How to complete this task ▸ In everything from the start of the records down to the line containing "Image resolution: width=1800", rename "features-card" to "product-card" and give those lines again with nothing else changed.

Task data ▸
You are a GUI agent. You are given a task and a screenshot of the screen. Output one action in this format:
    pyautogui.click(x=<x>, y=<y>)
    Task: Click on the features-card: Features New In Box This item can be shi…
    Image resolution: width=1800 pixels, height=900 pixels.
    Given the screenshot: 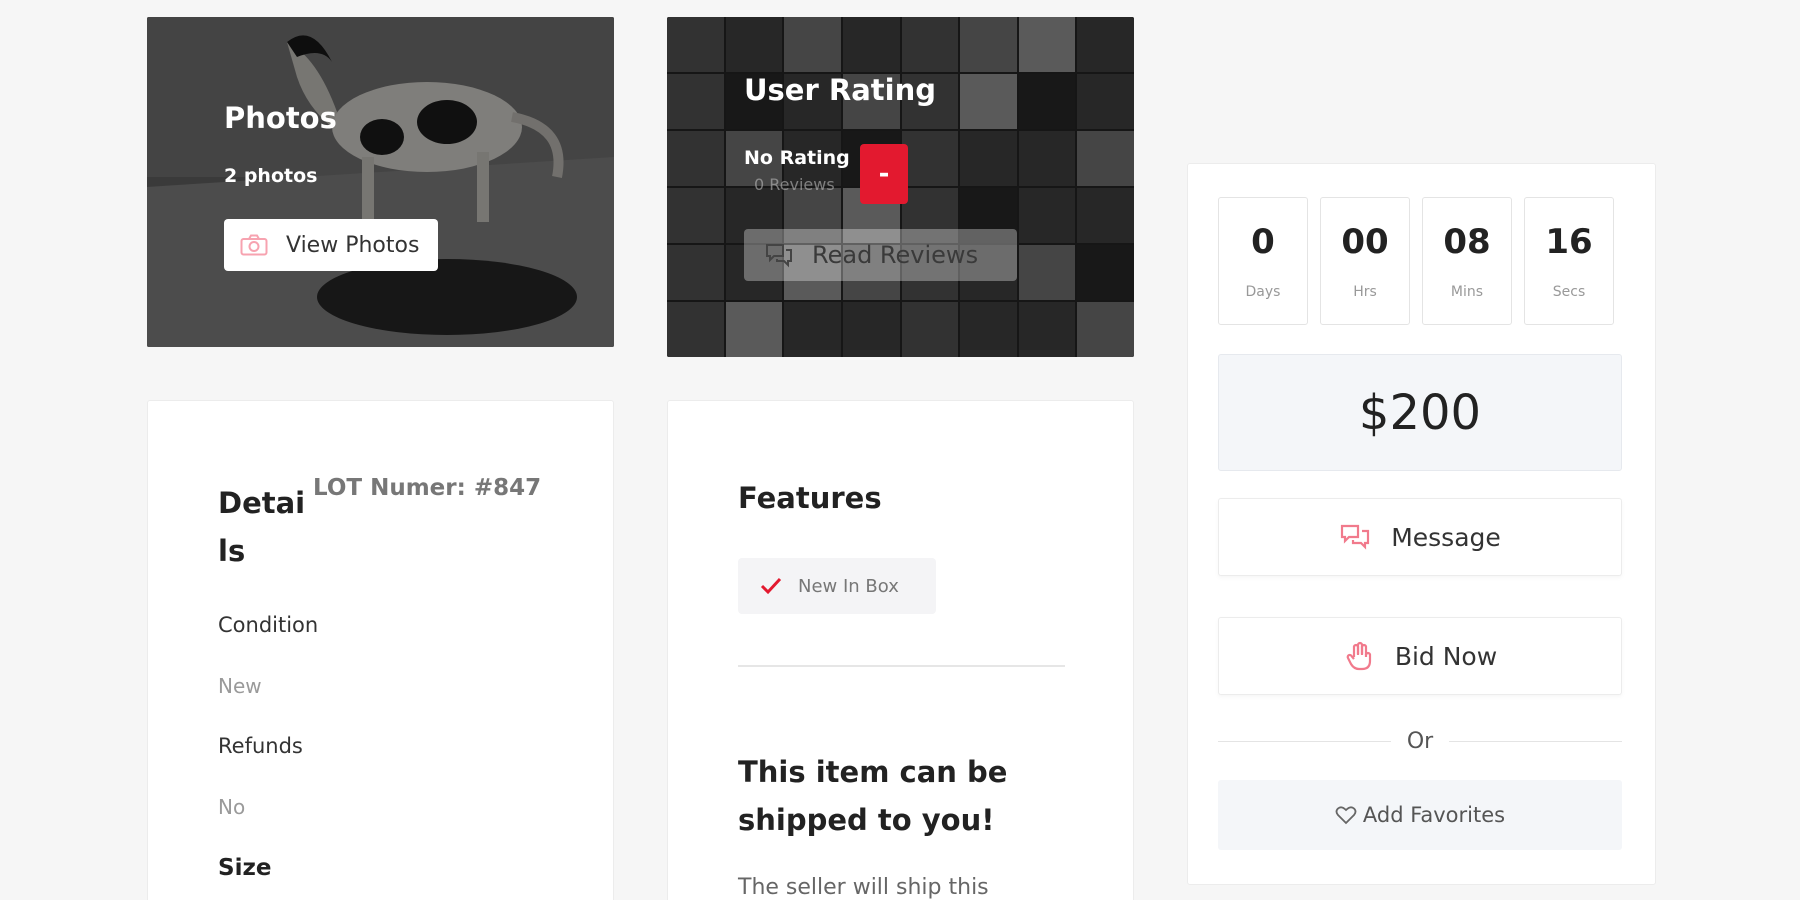 What is the action you would take?
    pyautogui.click(x=900, y=650)
    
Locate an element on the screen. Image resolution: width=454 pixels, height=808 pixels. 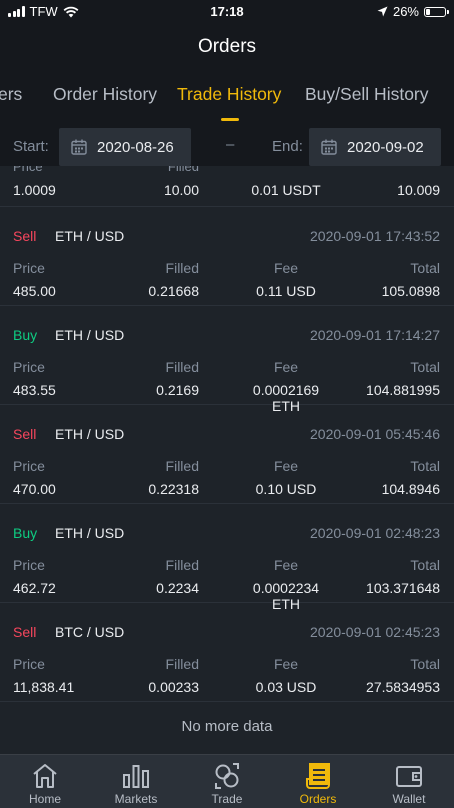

Response to this exercise ▸
You are a GUI agent. You are given a task and a screenshot of the screen. Output one action in this format:
    pyautogui.click(x=<x>, y=<y>)
    Task: Click on the product-card: Features New In Box This item can be shi…
    Image resolution: width=1800 pixels, height=900 pixels.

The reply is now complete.